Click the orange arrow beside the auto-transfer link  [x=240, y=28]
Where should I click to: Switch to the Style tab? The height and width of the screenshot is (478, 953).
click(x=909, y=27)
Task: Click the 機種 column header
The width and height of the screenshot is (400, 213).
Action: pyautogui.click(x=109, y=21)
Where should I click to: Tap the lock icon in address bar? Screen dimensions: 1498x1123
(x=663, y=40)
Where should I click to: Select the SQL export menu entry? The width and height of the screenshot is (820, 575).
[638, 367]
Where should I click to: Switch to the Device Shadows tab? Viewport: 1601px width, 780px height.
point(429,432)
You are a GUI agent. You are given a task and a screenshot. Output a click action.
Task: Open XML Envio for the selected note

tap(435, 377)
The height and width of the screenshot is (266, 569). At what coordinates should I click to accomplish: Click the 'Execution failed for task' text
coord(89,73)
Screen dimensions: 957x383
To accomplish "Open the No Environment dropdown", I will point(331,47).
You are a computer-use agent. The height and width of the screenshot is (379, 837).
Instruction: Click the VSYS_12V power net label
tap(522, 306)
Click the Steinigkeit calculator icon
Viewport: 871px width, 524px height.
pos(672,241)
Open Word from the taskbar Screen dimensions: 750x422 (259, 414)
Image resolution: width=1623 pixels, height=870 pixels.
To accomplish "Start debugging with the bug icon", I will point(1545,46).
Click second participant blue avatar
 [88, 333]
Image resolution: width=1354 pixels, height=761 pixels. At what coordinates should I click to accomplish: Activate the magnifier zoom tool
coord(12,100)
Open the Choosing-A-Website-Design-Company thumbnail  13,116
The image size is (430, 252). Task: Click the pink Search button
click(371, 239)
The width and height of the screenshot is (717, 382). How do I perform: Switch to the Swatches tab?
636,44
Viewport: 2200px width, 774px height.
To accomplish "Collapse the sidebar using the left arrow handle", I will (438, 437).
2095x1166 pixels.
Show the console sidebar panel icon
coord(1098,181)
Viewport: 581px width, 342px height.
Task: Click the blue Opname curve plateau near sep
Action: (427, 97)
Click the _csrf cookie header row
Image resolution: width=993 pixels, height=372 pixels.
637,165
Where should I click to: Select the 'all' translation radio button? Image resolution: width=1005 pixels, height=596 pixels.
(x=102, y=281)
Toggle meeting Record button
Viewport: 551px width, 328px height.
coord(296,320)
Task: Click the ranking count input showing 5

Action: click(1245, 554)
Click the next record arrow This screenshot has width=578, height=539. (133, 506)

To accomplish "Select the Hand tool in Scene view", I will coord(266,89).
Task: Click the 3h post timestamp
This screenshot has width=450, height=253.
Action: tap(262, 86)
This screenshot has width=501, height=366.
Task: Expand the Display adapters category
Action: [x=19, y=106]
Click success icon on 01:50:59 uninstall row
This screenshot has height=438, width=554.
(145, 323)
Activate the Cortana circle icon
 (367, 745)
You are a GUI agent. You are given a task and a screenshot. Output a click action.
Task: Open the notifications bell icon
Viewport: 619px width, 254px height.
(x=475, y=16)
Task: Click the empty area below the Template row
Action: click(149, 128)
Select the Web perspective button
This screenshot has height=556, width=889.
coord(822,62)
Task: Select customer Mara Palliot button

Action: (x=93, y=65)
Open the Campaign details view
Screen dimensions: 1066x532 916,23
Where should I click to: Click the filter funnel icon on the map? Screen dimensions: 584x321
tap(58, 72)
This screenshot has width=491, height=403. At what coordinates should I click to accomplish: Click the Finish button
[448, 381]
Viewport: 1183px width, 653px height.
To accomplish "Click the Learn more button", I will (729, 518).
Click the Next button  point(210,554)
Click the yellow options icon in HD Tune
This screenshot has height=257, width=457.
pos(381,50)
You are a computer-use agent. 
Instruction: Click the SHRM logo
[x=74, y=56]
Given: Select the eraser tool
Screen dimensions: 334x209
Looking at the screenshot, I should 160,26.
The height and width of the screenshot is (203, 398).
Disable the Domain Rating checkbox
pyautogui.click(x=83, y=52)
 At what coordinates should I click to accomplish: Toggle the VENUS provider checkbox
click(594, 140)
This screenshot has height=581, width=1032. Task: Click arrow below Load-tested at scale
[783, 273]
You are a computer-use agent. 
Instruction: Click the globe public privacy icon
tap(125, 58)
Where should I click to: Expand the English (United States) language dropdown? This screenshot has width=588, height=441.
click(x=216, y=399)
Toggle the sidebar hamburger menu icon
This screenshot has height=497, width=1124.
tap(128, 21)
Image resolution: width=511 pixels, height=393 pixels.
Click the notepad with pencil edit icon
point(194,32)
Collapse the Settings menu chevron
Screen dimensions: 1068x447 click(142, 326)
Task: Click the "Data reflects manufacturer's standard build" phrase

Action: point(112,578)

§ SHORT TASK
Copy all of the data above exactly, line for line.

§ OUTPUT OF THE EXERCISE
Click the orange arrow beside the auto-transfer link  [x=240, y=28]
Where should I click to: Switch to the Style tab? The height and width of the screenshot is (478, 953).
click(x=909, y=27)
Task: Click the 機種 column header
The width and height of the screenshot is (400, 213).
Action: pyautogui.click(x=109, y=21)
Where should I click to: Tap the lock icon in address bar? Screen dimensions: 1498x1123
(x=663, y=40)
Where should I click to: Select the SQL export menu entry? The width and height of the screenshot is (820, 575).
[638, 367]
Where should I click to: Switch to the Device Shadows tab? Viewport: 1601px width, 780px height.
point(429,432)
You are a GUI agent. You are given a task and a screenshot. Output a click action.
Task: Open XML Envio for the selected note

tap(435, 377)
The height and width of the screenshot is (266, 569). At what coordinates should I click to accomplish: Click the 'Execution failed for task' text
coord(89,73)
Screen dimensions: 957x383
To accomplish "Open the No Environment dropdown", I will point(331,47).
You are a computer-use agent. The height and width of the screenshot is (379, 837).
Instruction: Click the VSYS_12V power net label
tap(522, 306)
Click the Steinigkeit calculator icon
Viewport: 871px width, 524px height.
pos(672,241)
Open Word from the taskbar Screen dimensions: 750x422 (259, 414)
Image resolution: width=1623 pixels, height=870 pixels.
To accomplish "Start debugging with the bug icon", I will point(1545,46).
Click second participant blue avatar
 [88, 333]
Image resolution: width=1354 pixels, height=761 pixels. At what coordinates should I click to accomplish: Activate the magnifier zoom tool
coord(12,100)
Open the Choosing-A-Website-Design-Company thumbnail  13,116
The image size is (430, 252). Task: Click the pink Search button
click(371, 239)
The width and height of the screenshot is (717, 382). How do I perform: Switch to the Swatches tab?
636,44
Viewport: 2200px width, 774px height.
To accomplish "Collapse the sidebar using the left arrow handle", I will (438, 437).
2095x1166 pixels.
Show the console sidebar panel icon
coord(1098,181)
Viewport: 581px width, 342px height.
Task: Click the blue Opname curve plateau near sep
Action: (427, 97)
Click the _csrf cookie header row
Image resolution: width=993 pixels, height=372 pixels.
637,165
Where should I click to: Select the 'all' translation radio button? Image resolution: width=1005 pixels, height=596 pixels.
(x=102, y=281)
Toggle meeting Record button
Viewport: 551px width, 328px height.
coord(296,320)
Task: Click the ranking count input showing 5

Action: click(1245, 554)
Click the next record arrow This screenshot has width=578, height=539. (133, 506)

To accomplish "Select the Hand tool in Scene view", I will coord(266,89).
Task: Click the 3h post timestamp
This screenshot has width=450, height=253.
Action: tap(262, 86)
This screenshot has width=501, height=366.
Task: Expand the Display adapters category
Action: [x=19, y=106]
Click success icon on 01:50:59 uninstall row
This screenshot has height=438, width=554.
(145, 323)
Activate the Cortana circle icon
 (367, 745)
You are a GUI agent. You are given a task and a screenshot. Output a click action.
Task: Open the notifications bell icon
Viewport: 619px width, 254px height.
(x=475, y=16)
Task: Click the empty area below the Template row
Action: click(149, 128)
Select the Web perspective button
This screenshot has height=556, width=889.
coord(822,62)
Task: Select customer Mara Palliot button

Action: (x=93, y=65)
Open the Campaign details view
Screen dimensions: 1066x532 916,23
Where should I click to: Click the filter funnel icon on the map? Screen dimensions: 584x321
tap(58, 72)
This screenshot has width=491, height=403. At what coordinates should I click to accomplish: Click the Finish button
[448, 381]
Viewport: 1183px width, 653px height.
To accomplish "Click the Learn more button", I will (729, 518).
Click the Next button  point(210,554)
Click the yellow options icon in HD Tune
This screenshot has height=257, width=457.
pos(381,50)
You are a computer-use agent. 
Instruction: Click the SHRM logo
[x=74, y=56]
Given: Select the eraser tool
Screen dimensions: 334x209
Looking at the screenshot, I should 160,26.
The height and width of the screenshot is (203, 398).
Disable the Domain Rating checkbox
pyautogui.click(x=83, y=52)
 At what coordinates should I click to accomplish: Toggle the VENUS provider checkbox
click(594, 140)
This screenshot has height=581, width=1032. Task: Click arrow below Load-tested at scale
[783, 273]
You are a computer-use agent. 
Instruction: Click the globe public privacy icon
tap(125, 58)
Where should I click to: Expand the English (United States) language dropdown? This screenshot has width=588, height=441.
click(x=216, y=399)
Toggle the sidebar hamburger menu icon
This screenshot has height=497, width=1124.
tap(128, 21)
Image resolution: width=511 pixels, height=393 pixels.
Click the notepad with pencil edit icon
point(194,32)
Collapse the Settings menu chevron
Screen dimensions: 1068x447 click(142, 326)
Task: Click the "Data reflects manufacturer's standard build" phrase

Action: point(112,578)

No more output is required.